* **What needs to be done**
Copy all lines below that use the word "tree".

** Opening Records provided block **

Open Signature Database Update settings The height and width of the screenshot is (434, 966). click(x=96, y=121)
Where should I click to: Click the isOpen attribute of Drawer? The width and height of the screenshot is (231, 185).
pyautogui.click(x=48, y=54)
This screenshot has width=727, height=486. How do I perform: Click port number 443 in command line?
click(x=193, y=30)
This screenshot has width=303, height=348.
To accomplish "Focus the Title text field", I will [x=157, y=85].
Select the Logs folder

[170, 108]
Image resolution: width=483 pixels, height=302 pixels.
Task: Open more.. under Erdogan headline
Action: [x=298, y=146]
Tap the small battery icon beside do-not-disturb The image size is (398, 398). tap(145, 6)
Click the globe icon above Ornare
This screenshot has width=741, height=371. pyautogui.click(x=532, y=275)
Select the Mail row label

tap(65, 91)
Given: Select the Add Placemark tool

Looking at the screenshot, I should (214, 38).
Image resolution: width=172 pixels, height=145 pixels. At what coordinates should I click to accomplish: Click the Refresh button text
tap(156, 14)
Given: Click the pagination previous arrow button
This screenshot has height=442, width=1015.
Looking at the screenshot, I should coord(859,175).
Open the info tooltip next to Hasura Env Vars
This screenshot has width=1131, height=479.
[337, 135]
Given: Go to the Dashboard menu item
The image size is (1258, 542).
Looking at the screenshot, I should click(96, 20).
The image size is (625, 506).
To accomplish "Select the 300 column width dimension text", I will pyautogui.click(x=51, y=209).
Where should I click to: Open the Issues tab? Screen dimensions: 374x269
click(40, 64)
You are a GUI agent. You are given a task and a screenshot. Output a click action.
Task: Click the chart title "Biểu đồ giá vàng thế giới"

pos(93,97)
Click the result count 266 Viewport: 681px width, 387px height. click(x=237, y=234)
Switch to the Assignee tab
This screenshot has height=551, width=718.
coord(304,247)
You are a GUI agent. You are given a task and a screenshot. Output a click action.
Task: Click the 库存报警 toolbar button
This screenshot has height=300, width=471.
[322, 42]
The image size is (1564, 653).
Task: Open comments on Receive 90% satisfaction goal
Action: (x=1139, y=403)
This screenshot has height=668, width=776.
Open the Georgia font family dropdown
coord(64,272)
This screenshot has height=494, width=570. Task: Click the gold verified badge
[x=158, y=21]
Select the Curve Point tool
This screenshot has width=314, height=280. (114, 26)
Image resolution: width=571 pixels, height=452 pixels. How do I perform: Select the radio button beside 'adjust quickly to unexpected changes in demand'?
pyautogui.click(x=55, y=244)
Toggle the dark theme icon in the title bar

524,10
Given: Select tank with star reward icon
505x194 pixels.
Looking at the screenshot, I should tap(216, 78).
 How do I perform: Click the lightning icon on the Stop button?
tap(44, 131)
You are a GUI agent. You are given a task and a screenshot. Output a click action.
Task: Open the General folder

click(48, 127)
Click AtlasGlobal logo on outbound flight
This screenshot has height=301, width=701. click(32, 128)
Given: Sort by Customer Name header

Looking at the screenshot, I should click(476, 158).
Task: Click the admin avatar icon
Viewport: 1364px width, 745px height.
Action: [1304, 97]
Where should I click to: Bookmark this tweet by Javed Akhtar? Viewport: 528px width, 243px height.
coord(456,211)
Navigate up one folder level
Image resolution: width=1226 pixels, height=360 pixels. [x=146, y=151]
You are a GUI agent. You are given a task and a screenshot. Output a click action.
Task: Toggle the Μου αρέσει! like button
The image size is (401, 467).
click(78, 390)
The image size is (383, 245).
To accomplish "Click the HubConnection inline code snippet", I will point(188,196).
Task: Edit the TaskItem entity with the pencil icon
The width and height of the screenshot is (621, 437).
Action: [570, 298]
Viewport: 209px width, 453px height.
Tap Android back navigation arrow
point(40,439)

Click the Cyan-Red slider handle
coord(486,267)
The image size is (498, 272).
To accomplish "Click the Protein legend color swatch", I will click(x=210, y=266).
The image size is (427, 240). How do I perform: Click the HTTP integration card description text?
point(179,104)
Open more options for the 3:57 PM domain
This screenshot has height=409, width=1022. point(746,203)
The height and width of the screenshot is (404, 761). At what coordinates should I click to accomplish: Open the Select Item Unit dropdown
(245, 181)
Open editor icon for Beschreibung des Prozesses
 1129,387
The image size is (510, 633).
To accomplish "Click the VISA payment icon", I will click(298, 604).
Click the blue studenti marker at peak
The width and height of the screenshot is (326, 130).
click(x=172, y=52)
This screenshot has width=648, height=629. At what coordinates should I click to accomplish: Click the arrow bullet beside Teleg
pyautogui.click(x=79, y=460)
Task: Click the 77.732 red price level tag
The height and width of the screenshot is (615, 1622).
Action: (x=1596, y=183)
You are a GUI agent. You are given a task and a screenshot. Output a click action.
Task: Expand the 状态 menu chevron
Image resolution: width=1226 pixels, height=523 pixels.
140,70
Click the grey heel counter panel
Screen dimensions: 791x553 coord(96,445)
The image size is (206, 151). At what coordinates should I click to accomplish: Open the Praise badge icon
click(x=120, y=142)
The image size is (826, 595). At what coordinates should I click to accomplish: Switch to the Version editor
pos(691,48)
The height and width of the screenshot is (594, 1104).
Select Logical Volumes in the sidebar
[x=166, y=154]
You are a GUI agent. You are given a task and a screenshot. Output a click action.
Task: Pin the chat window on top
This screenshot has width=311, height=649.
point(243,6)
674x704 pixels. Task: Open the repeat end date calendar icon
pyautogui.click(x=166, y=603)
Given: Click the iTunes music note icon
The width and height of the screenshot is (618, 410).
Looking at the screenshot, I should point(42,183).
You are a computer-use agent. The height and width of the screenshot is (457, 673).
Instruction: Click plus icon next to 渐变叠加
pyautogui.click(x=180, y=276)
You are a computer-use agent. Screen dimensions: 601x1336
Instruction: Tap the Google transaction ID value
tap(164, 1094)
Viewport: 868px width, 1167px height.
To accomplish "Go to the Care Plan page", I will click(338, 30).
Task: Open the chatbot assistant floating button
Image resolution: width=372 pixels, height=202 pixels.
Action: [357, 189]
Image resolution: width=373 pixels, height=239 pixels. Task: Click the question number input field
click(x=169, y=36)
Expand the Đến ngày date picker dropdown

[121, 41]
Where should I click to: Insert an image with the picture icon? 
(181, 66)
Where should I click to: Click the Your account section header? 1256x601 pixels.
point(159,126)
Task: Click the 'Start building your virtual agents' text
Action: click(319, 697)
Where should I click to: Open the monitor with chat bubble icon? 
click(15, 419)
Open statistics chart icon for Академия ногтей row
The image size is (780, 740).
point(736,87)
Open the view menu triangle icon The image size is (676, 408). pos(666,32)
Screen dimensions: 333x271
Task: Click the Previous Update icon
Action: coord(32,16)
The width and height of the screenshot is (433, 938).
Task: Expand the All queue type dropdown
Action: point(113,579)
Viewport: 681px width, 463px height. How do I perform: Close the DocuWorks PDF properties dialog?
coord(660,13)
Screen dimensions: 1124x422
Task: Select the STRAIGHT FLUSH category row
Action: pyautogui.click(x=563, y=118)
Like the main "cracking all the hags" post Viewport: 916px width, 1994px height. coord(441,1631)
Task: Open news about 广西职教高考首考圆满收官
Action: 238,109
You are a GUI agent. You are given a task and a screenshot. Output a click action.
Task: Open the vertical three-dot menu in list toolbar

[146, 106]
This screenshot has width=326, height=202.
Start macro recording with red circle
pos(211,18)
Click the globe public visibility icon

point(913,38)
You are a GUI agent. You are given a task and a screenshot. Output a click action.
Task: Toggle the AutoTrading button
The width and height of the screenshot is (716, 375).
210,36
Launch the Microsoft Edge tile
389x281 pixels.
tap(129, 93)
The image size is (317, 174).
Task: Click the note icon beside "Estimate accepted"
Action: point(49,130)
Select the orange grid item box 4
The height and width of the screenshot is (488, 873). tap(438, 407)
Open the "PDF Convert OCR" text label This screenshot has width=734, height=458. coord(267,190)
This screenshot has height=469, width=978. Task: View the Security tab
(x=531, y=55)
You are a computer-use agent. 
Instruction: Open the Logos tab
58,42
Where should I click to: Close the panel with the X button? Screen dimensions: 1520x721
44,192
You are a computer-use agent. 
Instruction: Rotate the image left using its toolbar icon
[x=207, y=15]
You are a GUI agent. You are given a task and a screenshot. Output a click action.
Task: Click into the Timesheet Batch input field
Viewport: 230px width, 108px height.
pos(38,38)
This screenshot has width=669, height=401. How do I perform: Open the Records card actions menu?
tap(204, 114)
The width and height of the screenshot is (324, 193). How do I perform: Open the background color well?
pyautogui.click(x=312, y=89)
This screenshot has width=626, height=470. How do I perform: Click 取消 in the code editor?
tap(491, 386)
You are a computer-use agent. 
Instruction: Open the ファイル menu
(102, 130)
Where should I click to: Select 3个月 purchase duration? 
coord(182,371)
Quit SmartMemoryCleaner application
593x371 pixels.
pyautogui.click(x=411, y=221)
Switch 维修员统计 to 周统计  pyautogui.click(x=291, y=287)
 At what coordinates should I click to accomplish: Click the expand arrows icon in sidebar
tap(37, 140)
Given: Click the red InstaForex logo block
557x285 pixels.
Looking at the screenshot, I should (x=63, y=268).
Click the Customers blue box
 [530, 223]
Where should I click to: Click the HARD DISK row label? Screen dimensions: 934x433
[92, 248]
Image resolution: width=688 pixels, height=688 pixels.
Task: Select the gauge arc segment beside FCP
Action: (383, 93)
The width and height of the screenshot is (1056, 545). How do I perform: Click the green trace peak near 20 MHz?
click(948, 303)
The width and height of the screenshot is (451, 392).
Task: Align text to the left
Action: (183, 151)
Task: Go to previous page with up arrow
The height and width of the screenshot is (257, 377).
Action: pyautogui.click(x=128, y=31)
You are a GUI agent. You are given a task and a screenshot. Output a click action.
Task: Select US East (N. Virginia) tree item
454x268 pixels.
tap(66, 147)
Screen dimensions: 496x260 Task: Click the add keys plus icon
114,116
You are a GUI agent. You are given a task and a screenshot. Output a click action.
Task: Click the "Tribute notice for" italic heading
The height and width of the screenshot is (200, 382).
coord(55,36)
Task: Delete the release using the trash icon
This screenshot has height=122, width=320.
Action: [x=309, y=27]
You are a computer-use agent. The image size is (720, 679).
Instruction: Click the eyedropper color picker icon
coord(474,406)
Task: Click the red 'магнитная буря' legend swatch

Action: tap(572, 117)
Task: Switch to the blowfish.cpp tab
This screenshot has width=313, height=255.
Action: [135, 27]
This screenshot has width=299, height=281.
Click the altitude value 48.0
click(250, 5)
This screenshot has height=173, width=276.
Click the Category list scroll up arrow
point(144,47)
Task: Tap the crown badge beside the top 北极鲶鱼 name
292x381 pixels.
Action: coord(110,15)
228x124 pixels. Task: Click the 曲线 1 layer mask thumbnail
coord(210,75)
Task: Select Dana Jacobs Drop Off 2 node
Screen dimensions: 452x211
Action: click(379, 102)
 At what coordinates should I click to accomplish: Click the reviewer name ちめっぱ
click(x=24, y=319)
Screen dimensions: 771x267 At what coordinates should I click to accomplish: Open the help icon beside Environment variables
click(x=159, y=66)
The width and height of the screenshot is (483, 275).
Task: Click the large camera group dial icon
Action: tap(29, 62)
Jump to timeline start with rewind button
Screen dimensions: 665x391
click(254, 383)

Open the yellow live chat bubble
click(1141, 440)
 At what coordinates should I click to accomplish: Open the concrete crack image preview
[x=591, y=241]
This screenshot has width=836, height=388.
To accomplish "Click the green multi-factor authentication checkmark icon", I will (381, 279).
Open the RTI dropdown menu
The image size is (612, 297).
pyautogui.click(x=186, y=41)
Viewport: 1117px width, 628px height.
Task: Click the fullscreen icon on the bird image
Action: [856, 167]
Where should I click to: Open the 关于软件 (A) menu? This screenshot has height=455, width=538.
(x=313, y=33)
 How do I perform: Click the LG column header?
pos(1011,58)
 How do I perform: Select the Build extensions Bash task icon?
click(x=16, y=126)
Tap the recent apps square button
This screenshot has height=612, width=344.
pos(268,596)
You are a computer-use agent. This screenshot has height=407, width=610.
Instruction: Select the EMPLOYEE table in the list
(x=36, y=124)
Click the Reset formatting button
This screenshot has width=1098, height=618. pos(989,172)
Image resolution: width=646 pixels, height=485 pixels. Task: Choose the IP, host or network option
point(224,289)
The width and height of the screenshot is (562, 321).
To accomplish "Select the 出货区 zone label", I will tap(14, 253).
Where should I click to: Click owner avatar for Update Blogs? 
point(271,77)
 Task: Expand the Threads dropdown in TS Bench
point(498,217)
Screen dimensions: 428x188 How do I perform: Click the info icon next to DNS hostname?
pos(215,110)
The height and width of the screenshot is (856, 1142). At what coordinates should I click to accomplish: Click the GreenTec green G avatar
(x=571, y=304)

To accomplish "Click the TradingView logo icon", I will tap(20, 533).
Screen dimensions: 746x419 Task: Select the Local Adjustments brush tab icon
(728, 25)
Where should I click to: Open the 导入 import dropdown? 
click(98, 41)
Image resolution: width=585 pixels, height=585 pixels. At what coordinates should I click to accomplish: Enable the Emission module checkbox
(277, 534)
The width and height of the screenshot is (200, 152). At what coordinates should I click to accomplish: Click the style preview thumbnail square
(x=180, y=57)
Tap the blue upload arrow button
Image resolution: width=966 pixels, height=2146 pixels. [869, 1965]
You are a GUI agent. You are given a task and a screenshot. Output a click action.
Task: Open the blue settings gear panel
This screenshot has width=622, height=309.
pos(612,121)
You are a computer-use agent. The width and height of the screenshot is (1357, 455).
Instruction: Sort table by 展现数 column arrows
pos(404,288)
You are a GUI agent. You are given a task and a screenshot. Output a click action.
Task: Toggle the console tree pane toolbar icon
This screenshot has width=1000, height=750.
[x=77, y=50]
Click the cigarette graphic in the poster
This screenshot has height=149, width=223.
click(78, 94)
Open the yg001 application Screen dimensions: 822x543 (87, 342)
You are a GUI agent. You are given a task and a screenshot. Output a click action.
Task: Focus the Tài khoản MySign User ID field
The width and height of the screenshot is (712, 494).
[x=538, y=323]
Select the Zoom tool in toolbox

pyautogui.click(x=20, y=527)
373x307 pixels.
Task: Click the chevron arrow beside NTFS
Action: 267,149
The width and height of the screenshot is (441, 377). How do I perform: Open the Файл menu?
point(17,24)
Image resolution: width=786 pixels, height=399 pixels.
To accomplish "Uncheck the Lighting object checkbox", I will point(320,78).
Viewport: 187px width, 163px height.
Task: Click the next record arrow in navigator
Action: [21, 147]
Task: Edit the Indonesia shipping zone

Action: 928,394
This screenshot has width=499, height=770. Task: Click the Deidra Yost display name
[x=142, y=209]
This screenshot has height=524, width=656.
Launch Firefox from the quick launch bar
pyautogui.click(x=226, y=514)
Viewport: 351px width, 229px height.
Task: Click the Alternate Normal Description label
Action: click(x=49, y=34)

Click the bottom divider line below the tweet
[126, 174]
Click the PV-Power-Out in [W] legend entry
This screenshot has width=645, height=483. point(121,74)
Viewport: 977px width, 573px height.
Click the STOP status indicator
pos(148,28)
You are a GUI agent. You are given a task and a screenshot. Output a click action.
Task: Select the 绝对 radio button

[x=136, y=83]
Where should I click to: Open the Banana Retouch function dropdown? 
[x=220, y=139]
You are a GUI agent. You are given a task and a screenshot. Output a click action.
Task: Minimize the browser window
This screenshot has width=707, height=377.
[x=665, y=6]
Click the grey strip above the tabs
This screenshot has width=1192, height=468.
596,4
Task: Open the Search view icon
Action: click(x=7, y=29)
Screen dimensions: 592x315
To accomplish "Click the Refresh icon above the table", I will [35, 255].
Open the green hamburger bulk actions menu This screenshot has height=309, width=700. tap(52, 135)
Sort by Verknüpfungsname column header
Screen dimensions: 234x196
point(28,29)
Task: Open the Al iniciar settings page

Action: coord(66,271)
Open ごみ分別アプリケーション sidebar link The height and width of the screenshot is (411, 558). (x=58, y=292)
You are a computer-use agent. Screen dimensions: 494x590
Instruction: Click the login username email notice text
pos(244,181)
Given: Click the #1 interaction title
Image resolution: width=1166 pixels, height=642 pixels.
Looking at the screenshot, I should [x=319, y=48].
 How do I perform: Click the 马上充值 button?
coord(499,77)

** Closing Records provided block **

* **Solution for this task**
Task: Select US East (N. Virginia) tree item
Task: Toggle the console tree pane toolbar icon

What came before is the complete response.